→ **INSTRUCTIONS TO FOLLOW**
Locate each line in the entries below that contains the string "Click", and copy those lines.

Entries for locating described items:
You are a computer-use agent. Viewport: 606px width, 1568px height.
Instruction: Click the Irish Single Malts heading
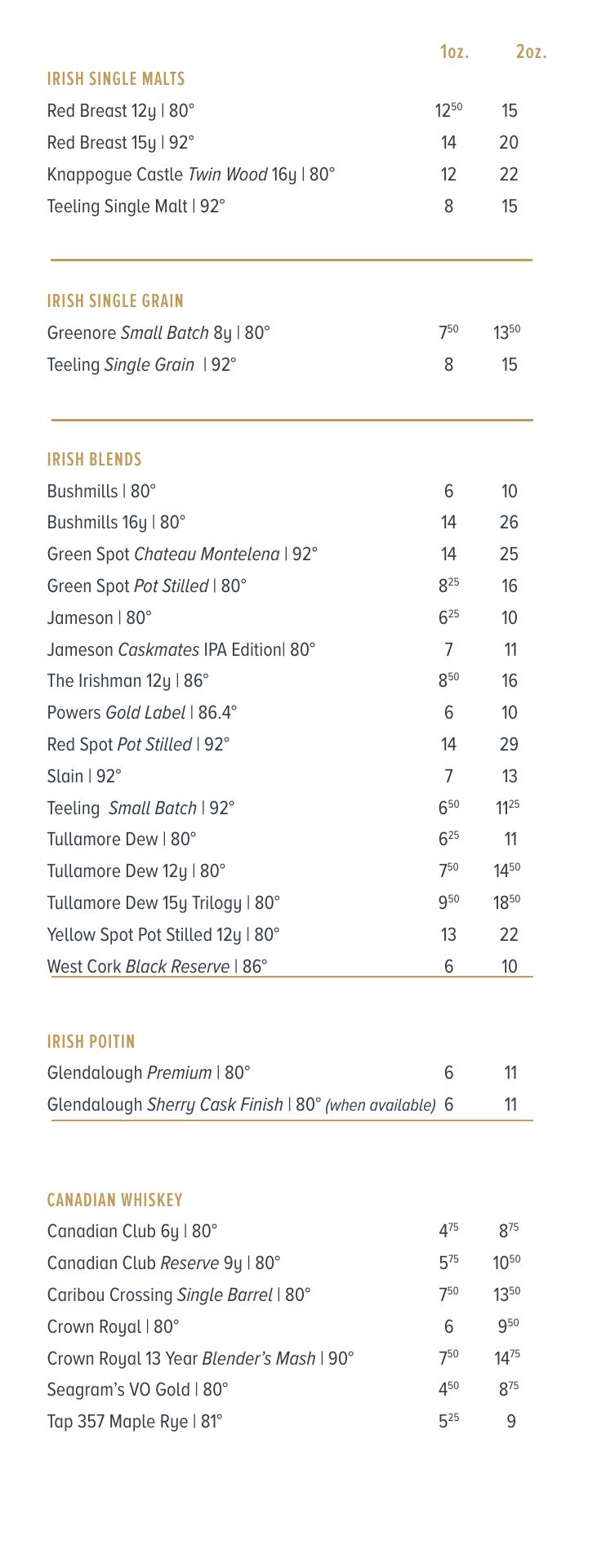(x=116, y=79)
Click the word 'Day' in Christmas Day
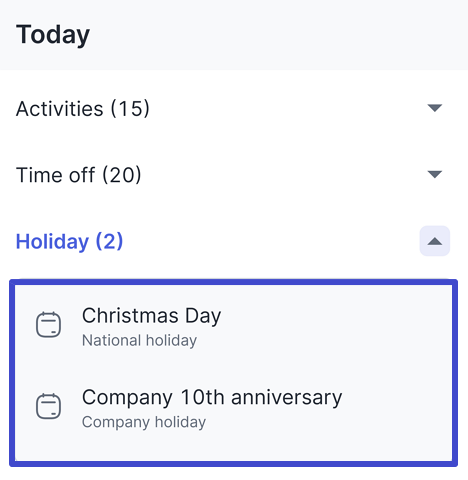The width and height of the screenshot is (468, 480). [203, 315]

→ **REPLY TO THE EXERCISE**
Instruction: Click the Irish Single Malts heading
Click the word 'Day' in Christmas Day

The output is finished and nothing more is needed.